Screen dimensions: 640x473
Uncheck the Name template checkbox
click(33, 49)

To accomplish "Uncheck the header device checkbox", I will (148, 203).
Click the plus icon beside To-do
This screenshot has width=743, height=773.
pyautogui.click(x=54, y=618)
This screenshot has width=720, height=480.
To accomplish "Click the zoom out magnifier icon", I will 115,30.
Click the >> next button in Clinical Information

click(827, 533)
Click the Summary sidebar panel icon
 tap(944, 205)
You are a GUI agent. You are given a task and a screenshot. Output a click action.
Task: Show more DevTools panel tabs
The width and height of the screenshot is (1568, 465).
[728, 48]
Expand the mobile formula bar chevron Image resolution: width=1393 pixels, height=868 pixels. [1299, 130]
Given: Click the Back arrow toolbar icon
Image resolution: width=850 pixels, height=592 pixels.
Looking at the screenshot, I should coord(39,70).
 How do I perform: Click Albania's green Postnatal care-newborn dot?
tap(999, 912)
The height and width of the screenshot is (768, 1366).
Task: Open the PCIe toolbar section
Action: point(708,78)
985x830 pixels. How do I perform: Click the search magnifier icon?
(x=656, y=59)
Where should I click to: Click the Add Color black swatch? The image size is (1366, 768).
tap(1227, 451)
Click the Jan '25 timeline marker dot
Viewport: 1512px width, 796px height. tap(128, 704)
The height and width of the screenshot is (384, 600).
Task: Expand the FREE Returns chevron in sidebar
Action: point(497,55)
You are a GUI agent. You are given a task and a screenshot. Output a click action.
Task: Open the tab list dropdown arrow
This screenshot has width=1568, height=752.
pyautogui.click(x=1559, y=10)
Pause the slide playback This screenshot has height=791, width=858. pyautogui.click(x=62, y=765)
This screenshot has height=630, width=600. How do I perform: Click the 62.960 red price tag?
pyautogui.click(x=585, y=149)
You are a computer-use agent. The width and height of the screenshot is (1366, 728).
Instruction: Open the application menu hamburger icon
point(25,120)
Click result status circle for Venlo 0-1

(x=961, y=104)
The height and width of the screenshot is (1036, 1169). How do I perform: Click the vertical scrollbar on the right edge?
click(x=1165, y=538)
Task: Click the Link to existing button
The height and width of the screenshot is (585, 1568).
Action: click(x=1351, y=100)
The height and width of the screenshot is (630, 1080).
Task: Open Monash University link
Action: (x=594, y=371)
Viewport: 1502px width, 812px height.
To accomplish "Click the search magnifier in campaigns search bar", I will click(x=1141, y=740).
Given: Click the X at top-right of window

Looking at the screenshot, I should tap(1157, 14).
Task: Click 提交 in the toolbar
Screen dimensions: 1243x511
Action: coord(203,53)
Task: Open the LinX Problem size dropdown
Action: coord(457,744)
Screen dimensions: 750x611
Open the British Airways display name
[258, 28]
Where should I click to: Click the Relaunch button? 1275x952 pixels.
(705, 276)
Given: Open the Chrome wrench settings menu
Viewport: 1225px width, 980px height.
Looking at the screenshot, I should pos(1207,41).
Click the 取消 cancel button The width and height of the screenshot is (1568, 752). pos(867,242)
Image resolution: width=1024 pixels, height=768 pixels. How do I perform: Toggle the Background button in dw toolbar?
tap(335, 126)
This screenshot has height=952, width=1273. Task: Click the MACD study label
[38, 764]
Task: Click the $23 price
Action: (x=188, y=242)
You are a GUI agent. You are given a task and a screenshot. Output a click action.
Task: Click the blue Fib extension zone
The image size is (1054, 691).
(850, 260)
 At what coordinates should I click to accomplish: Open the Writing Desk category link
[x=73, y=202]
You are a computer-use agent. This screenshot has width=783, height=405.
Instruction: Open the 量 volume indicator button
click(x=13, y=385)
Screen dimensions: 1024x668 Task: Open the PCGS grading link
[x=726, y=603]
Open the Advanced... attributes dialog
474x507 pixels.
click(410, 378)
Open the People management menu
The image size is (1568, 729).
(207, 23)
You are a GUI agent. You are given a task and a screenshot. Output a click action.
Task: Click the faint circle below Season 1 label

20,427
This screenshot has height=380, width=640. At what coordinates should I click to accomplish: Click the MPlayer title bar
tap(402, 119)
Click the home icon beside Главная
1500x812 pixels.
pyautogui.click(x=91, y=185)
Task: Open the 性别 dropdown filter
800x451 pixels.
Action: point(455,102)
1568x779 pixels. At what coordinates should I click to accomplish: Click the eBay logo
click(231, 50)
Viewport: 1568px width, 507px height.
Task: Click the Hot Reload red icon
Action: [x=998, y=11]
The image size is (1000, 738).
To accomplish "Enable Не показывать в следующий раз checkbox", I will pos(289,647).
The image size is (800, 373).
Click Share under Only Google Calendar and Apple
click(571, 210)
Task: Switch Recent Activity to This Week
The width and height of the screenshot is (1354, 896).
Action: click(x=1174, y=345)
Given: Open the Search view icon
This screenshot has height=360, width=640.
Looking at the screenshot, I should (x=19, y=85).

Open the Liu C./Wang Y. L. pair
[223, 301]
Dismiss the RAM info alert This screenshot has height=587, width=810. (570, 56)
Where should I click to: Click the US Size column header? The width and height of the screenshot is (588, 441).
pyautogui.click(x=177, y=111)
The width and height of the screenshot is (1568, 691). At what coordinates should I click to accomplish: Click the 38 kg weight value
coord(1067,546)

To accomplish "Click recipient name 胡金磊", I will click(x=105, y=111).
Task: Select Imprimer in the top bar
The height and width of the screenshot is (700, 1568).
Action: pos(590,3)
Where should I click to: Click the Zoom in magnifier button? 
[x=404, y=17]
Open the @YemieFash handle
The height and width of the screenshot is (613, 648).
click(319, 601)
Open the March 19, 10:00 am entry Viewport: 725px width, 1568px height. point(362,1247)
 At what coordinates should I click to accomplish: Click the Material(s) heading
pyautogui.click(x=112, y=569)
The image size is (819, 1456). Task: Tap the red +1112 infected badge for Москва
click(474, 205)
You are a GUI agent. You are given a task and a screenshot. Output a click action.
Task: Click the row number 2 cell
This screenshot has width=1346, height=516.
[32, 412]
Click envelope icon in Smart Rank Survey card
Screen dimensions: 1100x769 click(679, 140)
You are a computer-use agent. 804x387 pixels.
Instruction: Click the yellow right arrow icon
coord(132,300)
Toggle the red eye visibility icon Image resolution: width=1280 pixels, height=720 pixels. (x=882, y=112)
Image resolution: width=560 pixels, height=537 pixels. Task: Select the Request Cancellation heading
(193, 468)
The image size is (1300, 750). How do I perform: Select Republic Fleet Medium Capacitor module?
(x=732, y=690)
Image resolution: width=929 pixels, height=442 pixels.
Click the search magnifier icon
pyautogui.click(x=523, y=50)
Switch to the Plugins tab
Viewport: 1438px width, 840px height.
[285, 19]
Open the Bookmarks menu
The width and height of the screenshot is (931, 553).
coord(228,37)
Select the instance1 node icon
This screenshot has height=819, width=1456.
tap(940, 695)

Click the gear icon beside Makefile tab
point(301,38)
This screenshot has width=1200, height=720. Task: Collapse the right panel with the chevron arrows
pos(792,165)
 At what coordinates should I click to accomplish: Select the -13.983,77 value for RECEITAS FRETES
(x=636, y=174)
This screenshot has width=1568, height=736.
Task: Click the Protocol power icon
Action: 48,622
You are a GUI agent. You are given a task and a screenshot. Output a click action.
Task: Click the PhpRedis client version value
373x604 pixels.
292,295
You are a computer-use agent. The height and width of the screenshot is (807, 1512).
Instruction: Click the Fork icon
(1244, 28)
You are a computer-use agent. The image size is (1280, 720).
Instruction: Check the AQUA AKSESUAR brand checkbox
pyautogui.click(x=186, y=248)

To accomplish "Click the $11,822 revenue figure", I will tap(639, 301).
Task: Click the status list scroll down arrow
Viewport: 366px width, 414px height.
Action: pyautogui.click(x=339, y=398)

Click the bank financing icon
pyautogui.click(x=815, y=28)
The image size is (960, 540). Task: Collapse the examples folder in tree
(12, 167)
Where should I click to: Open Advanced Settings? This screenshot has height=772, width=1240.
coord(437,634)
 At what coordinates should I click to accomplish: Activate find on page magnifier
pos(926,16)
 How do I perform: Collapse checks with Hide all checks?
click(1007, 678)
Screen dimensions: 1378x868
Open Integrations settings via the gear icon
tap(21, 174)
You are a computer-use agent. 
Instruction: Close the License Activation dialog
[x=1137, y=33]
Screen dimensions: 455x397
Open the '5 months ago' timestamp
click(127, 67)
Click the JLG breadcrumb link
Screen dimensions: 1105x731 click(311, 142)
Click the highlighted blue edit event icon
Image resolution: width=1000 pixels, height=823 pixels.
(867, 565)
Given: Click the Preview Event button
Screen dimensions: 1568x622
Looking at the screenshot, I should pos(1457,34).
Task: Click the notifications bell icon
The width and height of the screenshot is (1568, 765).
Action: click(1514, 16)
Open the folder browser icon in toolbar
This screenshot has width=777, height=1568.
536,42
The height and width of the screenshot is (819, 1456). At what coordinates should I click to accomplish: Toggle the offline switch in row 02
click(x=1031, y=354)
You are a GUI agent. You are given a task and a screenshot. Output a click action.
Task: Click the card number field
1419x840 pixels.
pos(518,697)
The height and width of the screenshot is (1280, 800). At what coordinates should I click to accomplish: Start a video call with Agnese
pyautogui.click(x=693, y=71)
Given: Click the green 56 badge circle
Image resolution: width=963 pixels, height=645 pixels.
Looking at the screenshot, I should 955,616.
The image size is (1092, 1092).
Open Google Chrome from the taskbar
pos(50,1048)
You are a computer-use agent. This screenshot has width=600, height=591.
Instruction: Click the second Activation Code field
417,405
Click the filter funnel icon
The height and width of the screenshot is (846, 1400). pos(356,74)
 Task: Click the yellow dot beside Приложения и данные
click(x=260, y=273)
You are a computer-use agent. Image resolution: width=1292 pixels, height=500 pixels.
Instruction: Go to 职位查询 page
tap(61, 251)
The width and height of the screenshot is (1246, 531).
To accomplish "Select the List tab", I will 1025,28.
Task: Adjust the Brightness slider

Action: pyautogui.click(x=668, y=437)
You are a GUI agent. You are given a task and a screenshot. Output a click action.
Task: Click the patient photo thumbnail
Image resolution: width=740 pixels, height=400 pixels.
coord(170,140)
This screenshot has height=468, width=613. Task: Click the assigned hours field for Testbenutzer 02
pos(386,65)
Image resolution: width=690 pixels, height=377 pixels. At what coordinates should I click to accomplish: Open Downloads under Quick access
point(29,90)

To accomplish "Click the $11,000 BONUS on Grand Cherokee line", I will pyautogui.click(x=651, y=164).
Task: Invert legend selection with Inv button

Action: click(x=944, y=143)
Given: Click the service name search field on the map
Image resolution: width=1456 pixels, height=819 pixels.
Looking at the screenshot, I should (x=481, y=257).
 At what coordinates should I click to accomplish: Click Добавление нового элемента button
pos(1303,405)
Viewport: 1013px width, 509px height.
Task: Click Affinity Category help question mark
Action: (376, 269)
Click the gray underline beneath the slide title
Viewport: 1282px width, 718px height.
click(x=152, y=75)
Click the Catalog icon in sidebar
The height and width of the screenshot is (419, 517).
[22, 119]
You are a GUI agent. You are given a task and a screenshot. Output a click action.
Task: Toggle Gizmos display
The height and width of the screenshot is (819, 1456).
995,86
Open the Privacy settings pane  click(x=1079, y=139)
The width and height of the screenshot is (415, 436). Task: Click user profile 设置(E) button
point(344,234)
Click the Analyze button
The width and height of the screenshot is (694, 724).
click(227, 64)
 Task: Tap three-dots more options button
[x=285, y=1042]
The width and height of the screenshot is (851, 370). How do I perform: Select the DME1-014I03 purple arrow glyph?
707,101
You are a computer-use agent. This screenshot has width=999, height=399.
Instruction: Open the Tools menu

++++++++++++++++++++

◆ Brief ◆
Rewrite the records above as a numbered list, starting at the first line and stopping after the line that contains "tap(944, 205)". Leave out blank lines.

◆ Result ◆
1. Screen dimensions: 640x473
2. Uncheck the Name template checkbox
3. click(33, 49)
4. To accomplish "Uncheck the header device checkbox", I will (148, 203).
5. Click the plus icon beside To-do
6. This screenshot has width=743, height=773.
7. pyautogui.click(x=54, y=618)
8. This screenshot has width=720, height=480.
9. To accomplish "Click the zoom out magnifier icon", I will 115,30.
10. Click the >> next button in Clinical Information
11. click(827, 533)
12. Click the Summary sidebar panel icon
13.  tap(944, 205)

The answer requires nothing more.